Pernyataan Brawner muncul di tengah maraknya isu kudeta yang beredar sejak akhir September. Dalam sebuah wawancara bersama koresponden asing pada Jumat, 3 Oktober 2025, ia secara terbuka mengakui bahwa dirinya bahkan sempat dihubungi secara langsung oleh para purnawirawan yang mendorong pergantian kekuasaan. Meski demikian, Brawner menolak tegas ajakan itu dan memastikan militer Filipina tidak akan terseret dalam gerakan tersebut.
Menurut Brawner, godaan bagi militer untuk terjun ke ranah politik memang selalu ada, apalagi di tengah meningkatnya ketidakpuasan publik terhadap pemerintah. Namun, ia mengingatkan bahwa sejarah telah membuktikan keterlibatan tentara dalam politik hanya akan meninggalkan dampak buruk. “Saya yakin tidak seorang pun di jajaran kami akan mengikuti seruan itu. Profesionalisme yang sudah kita bangun selama ini menjadi benteng agar tentara tetap fokus pada tugas utamanya,” ujarnya.
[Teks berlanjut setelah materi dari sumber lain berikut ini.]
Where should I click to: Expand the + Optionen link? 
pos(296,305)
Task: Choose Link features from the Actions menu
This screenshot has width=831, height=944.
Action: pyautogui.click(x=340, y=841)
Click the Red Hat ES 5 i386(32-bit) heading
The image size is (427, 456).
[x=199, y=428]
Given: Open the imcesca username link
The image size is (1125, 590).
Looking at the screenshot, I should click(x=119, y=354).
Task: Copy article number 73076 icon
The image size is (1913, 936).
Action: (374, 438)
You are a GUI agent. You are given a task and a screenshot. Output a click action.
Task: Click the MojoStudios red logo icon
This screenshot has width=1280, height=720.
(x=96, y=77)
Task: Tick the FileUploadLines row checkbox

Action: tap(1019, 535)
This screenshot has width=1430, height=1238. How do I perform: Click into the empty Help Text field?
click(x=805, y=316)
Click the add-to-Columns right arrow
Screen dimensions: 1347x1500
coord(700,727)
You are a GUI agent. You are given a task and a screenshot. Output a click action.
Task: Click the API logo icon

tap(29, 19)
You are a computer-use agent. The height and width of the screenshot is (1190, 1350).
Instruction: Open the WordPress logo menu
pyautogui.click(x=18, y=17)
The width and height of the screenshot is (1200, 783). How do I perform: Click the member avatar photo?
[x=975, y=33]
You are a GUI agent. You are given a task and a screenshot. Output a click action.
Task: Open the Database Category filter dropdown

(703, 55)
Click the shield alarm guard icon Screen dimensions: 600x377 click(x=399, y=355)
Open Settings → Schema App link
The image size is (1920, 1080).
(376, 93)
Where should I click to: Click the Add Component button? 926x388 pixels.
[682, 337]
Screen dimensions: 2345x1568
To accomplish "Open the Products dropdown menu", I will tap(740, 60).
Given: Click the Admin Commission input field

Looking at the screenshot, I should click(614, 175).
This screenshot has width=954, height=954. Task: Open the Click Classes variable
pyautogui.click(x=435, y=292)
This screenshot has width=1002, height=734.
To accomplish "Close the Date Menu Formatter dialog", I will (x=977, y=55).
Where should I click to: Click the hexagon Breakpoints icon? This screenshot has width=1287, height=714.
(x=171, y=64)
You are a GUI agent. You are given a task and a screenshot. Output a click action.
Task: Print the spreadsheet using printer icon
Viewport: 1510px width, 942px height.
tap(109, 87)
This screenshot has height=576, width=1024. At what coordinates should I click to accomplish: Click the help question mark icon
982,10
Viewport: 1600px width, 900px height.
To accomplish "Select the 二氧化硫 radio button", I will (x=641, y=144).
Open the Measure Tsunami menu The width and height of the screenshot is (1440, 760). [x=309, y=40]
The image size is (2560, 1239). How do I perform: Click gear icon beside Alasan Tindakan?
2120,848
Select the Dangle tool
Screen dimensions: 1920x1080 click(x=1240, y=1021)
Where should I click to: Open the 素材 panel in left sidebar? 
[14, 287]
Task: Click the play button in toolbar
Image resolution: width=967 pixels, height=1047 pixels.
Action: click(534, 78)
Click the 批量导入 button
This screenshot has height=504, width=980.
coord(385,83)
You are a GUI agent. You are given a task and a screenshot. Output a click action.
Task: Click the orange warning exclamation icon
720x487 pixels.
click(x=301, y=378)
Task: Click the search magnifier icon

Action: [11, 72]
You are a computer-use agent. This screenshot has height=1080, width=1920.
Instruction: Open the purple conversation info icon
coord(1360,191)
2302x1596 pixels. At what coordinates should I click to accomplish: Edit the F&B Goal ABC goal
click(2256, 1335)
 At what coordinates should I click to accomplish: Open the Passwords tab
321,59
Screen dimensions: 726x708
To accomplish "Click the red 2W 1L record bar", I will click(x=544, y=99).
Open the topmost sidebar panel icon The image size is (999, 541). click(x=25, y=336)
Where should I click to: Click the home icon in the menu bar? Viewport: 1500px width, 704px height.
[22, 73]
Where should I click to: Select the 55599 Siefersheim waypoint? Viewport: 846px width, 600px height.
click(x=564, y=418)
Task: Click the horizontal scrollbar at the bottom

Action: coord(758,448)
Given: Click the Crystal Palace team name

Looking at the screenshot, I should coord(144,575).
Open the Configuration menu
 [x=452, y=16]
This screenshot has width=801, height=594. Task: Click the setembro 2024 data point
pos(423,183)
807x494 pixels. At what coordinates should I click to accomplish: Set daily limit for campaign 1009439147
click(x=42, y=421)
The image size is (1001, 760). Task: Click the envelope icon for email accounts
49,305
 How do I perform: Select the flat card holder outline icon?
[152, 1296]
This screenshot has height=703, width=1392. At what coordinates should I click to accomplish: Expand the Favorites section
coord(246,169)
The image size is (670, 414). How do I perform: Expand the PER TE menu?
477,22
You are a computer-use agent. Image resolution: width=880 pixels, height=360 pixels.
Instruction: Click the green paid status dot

Ia menekankan bahwa kudeta bukanlah jawaban atas persoalan bangsa. Sebaliknya, langkah itu justru bisa menghancurkan stabilitas negara. Dalam pandangan Brawner, bila militer turun tangan menggulingkan pemerintahan, dampaknya akan merembet pada sektor ekonomi. Investor bisa kehilangan kepercayaan dan menarik modal dari Filipina, sementara hubungan internasional pun berpotensi memburuk. “Begitu militer ikut campur, kita akan tertinggal beberapa tahun. Investor akan mulai menarik diri, dan itu jelas merugikan rakyat,” tegasnya.
Meski demikian, Brawner tidak menutup mata terhadap kenyataan bahwa kekecewaan terhadap pemerintahan Marcos Jr. semakin meluas, termasuk di kalangan purnawirawan militer. Rasa frustrasi itu terutama dipicu oleh skandal korupsi besar-besaran yang belakangan terungkap. Kasus tersebut menyeret sejumlah pejabat tinggi dan anggota parlemen dalam proyek pengendalian banjir yang ternyata sarat penyimpangan anggaran.
Sejak September lalu, skandal ini telah memicu gelombang demonstrasi di berbagai kota besar. Massa turun ke jalan menuntut transparansi dan meminta pertanggungjawaban pemerintah. Tidak hanya itu, kasus tersebut juga semakin memperburuk citra Presiden Marcos Jr. yang sejak awal menjabat memang kerap dibandingkan dengan era pemerintahan ayahnya, Ferdinand Marcos Sr., yang terkenal otoriter dan dipenuhi kasus pelanggaran HAM.
Bagi banyak pihak, kondisi ini menjadi ujian serius bagi kepemimpinan Marcos Jr. Di satu sisi, ia harus menghadapi protes publik yang terus meluas, sementara di sisi lain ia juga berhadapan dengan tekanan internal dari kalangan elit, termasuk para mantan jenderal yang merasa kecewa dengan arah pemerintahan.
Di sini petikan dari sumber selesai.